I have a string that contains well formed xml in it. I want to navigate the XML in that string to extract the text in certain nodes. How do I efficiently accomplish this using a built-in .NET class. Which .NET XML class would you use and why?

Many thanks for your help.

Note 1: Linq is not available to me. Note 2: Editing the XML is not important. Read-only access is what I need.

+3  A: 

I would use XmlDocument.Load() to get a DOM from the string. Then you can traverse it using the appropriate DOM methods or XPATH as needed.

jeffamaphone
+2  A: 

It depends on the structure of XML. If it is relatively simple, then the most efficient way to wrap the string into StringReader, and then wrap that into XmlReader. The benefit is that you won't have to create an XML tree in memory, copying data from the string - you'll just read nodes one by one.
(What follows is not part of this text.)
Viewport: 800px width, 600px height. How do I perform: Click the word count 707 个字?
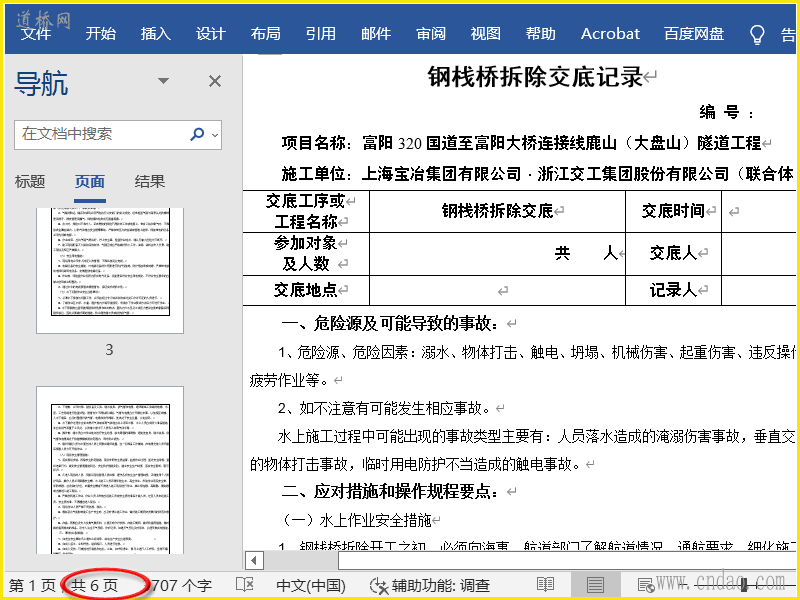click(180, 585)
If the document structure is complicated enough, you might need (or want) a DOM - in which case XDocument.Parse should do the trick.

Pavel Minaev
Your sound like a good idea but I don't have access to Linq.
Newbie
I dont see the point in wrapping it inside a StringReader. As far as I know, the only purpose of StringReader is to have mutable strings such that when a lot of string operations are performed. The overhead of creating new strings for every string manipulation is gone with StringReader. I dont see how that fits here?
Henri
@Henry: You're confusing `StringWriter` with `StringReader`. `StringReader` is used here to provide `TextReader` interface on top of a plain string, because `XmlReader.Create` expects `TextReader`.
Pavel Minaev
@Newbite: if you don't have LINQ, then pick either `XmlDocument` or `XPathDocument` depending on your requirements. If you're only going to read data, `XPathDocument` would likely be better.
Pavel Minaev
+3  A: 

For navigation? Probably XPathDocument:

string s = @"<xml/>";
XPathDocument doc = new XPathDocument(new StringReader(s));

From MSDN,

Provides a fast, read-only, in-memory representation of an XML document by using the XPath data model.

Unlike XmlDocument etc, it is optimised for readonly usage; more efficient but less powerful (i.e. you can't edit it). For notes on how to query it, see here.

Marc Gravell
It should be noted that `XPathDocument` is actually _significantly_ faster on some kinds of XPath queries; notably anything involving `preceding` or `preceding-sibling` axis.
Pavel Minaev
+3  A: 

For speed, use an XmlReader:

using (StringReader sr = new StringReader(myString))
using (XmlReader xr = XmlReader.Create(sr))
{
    while (xr.Read())
    {
        if (xr.NodeType == XmlNodeType.Element && xr.Name == "foo")
        {
            Console.WriteLine(xr.ReadString());
        }
    }
}

The above prints out the text content of every element named "foo" in the XML document. (Well, sort of. ReadString doesn't handle nested elements very gracefully.)

Using an XPathDocument is slower, because the entire document gets parsed before you can start searching it, but it has the merit of simplicity:

using (StringReader sr = new StringReader(myString))
{
    XPathDocument d = new XPathDocument(sr);
    foreach (XPathNavigator n in d.CreateNavigator().Select("//foo/text()"))
    {
        Console.WriteLine(n.Value);
    }
}

If you're not concerned with performance or memory utilization, it's simplest to use an XmlDocument:

XmlDocument d = new XmlDocument();
d.LoadXml(myString);
foreach (XmlNode n in d.SelectNodes("//foo/text()"))
{
   Console.WriteLine(n.Value);
}
Robert Rossney
Nice answer with code samples. As a side note, `XPathNodeIterator` implements `IEnumerable`, so there's no need to use `while` - `foreach` will do the trick as well, and is easier to read.
Pavel Minaev
Right you are; I edited the example to show that.